Question

The current price of a non-dividend paying stock is $2600. The volatility of the stock is 20% per annum: σ[R] = 20%. The annually compounded risk-free interest rate is r = 2%. For this question, assume that European options on the stock exist and you will be considering the European options with a maturity T of one year and a strike price X = $2650.

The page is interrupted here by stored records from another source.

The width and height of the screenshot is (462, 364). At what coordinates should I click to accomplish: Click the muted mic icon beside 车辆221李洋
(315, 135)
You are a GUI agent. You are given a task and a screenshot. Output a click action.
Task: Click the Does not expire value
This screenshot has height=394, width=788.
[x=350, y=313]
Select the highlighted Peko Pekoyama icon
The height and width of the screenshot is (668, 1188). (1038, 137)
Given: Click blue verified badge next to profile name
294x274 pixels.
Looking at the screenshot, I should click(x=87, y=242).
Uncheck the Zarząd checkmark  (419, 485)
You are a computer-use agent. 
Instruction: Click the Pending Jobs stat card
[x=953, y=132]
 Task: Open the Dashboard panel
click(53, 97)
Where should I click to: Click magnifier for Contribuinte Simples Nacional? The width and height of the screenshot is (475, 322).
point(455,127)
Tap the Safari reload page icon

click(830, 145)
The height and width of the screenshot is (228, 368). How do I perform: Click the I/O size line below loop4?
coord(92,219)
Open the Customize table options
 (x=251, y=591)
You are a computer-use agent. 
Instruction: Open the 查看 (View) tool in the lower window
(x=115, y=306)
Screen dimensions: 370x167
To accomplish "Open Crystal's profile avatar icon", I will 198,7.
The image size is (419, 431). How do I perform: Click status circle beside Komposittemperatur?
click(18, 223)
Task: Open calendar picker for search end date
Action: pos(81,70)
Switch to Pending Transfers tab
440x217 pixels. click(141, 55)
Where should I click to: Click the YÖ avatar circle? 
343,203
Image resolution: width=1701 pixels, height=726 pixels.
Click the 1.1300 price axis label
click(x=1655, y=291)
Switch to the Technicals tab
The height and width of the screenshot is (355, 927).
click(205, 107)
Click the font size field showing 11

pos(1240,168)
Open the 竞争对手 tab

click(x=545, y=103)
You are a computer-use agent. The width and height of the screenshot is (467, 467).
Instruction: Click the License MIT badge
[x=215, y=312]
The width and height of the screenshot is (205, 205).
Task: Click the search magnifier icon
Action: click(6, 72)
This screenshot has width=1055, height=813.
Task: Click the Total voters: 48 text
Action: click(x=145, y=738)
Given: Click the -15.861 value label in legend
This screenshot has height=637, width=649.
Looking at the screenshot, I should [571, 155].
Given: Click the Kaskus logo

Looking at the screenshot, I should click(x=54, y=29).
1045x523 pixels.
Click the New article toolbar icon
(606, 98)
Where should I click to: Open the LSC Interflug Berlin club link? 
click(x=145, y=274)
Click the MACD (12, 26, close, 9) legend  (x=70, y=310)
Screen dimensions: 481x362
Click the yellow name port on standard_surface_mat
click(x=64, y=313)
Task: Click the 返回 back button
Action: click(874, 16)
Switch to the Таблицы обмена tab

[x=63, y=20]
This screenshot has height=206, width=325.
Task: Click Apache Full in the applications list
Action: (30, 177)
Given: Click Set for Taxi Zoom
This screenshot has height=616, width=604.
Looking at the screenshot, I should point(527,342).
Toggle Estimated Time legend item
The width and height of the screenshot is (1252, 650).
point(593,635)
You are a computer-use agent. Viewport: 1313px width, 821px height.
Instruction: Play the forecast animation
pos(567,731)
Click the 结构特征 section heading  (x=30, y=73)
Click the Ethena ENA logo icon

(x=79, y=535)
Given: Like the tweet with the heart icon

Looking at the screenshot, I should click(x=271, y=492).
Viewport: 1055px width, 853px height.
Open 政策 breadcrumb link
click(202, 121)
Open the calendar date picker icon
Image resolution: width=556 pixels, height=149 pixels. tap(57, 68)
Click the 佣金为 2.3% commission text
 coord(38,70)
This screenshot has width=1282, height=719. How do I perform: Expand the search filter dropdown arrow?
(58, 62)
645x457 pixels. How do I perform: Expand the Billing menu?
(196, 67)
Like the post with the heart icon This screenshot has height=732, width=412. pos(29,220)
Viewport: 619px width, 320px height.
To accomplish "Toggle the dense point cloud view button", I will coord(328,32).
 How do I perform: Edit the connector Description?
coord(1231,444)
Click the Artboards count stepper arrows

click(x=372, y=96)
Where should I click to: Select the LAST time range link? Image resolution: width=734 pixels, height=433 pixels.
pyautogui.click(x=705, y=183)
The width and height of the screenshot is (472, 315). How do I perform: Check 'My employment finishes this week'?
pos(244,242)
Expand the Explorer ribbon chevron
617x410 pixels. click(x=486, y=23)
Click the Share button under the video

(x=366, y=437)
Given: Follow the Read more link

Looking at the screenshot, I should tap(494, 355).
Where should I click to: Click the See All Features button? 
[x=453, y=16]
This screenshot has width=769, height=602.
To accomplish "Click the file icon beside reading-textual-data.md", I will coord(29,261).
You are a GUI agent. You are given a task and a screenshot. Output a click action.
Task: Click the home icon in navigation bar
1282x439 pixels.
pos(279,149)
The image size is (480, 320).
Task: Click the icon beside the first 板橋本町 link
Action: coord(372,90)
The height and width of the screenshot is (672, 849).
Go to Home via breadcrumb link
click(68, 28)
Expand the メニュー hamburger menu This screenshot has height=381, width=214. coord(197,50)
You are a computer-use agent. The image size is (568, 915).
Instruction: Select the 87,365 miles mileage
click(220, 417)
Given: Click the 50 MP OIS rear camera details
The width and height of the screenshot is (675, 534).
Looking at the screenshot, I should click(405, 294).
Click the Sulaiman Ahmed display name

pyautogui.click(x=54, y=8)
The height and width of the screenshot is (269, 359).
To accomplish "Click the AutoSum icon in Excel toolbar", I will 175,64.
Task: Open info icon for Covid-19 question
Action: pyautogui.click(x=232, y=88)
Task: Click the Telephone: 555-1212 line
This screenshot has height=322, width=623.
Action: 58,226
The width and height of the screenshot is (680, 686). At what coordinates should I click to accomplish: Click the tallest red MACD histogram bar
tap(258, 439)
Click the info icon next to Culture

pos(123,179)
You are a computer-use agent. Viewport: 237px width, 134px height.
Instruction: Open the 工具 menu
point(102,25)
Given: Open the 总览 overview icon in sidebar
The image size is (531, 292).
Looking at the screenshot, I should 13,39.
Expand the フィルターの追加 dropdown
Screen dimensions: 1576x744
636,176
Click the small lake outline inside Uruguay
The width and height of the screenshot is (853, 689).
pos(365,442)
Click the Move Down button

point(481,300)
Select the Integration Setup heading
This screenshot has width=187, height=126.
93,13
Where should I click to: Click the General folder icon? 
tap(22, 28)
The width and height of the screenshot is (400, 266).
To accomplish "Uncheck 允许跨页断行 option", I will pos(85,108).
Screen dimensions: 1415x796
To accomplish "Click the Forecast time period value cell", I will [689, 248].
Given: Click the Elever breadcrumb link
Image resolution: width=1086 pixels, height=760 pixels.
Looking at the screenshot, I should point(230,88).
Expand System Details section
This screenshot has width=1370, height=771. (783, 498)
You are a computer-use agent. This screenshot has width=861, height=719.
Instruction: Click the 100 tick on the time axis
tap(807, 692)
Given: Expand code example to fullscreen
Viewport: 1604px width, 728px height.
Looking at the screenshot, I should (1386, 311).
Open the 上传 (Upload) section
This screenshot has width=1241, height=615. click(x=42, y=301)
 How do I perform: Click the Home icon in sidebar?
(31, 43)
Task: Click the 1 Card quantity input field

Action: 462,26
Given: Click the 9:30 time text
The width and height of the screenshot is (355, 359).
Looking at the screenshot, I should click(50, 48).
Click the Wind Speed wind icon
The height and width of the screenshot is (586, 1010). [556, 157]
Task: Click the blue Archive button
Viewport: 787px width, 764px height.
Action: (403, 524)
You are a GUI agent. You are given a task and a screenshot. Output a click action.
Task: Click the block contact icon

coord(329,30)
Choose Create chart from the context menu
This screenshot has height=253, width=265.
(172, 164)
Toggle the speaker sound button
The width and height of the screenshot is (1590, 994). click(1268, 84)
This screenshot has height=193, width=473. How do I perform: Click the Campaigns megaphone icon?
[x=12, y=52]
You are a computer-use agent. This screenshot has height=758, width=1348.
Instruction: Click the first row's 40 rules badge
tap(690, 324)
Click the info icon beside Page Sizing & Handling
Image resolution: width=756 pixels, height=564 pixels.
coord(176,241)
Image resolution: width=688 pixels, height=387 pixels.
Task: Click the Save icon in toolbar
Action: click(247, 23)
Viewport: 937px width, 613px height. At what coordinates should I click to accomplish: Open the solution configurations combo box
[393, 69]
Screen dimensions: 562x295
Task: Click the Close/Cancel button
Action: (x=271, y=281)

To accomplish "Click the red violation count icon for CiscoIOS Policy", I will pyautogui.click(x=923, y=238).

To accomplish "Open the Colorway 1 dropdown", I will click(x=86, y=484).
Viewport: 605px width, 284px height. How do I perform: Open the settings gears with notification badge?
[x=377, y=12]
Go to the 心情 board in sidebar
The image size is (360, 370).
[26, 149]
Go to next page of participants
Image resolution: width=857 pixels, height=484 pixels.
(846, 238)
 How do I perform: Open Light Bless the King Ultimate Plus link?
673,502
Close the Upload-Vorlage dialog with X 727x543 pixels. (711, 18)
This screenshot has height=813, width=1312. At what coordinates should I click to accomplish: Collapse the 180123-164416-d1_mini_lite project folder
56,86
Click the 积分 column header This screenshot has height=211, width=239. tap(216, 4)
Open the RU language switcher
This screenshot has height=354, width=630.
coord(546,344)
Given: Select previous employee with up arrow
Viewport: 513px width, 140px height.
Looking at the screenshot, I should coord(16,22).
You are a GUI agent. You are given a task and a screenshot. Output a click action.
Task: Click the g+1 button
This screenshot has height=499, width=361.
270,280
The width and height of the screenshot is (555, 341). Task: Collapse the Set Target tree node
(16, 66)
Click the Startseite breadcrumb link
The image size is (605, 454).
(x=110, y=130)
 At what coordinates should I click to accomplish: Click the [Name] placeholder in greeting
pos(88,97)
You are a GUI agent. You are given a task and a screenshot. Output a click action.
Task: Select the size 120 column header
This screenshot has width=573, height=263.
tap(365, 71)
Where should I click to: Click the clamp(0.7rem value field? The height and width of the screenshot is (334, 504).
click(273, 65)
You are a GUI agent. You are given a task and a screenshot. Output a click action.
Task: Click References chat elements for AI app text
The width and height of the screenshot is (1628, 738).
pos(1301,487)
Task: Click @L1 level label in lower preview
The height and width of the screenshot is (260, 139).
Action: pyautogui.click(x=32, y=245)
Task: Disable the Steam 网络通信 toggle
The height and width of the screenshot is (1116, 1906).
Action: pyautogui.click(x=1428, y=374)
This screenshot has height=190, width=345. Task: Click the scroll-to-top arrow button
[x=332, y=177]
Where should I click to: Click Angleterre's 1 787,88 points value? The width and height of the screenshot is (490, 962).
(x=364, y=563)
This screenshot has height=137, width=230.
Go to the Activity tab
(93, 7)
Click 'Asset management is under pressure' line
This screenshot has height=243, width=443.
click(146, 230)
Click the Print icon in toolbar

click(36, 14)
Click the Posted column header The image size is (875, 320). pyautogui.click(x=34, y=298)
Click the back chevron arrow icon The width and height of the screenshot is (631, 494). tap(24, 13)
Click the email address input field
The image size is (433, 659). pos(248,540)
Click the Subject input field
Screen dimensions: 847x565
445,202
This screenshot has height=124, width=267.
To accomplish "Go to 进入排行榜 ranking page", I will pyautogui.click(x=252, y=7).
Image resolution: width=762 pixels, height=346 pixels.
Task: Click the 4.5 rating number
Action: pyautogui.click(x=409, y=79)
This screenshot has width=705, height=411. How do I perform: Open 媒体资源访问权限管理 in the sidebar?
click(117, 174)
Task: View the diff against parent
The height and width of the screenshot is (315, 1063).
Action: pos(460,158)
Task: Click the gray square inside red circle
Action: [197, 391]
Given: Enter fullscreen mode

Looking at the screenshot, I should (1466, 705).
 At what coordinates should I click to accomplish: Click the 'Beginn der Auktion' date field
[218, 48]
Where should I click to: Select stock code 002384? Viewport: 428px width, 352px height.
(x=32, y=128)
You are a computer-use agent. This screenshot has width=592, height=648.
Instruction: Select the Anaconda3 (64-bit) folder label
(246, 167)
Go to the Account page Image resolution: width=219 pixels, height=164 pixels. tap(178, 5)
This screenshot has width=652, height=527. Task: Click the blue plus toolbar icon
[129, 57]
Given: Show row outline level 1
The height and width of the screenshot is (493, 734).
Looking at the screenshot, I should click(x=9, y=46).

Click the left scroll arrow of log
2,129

(b) Suppose that the market prices for the call and the put options in (a) are: C = 210, and P = 203. Assume there are no transaction costs. Using the put-call parity, show that arbitrage profits exist under these conditions and explain how you would exploit the opportunity to earn such a risk-free profit.

Answer 1

To determine if arbitrage profits exist, we use the put-call parity equation and compare market prices of call and put options. If the equation does not hold true, there is an opportunity for arbitrage profits.

Step-by-step explanation:

To determine if arbitrage profits exist under the given conditions, we need to use the put-call parity equation: C - P = S - X / (1+r)^T

C is the market price of the call option, P is the market price of the put option, S is the current stock price, X is the strike price, r is the risk-free interest rate, and T is the time to maturity.

Plugging in the given values: C - P = 210 - 203 = 7

S - X = 2600 - 2650 = -50

Simplifying the equation: 7 = -50 / (1+0.02)^1

7 = -50 / 1.02

7 = -49.02

Since the equation does not hold true, the market prices of the call and put options violate the put-call parity and create an opportunity for arbitrage profits.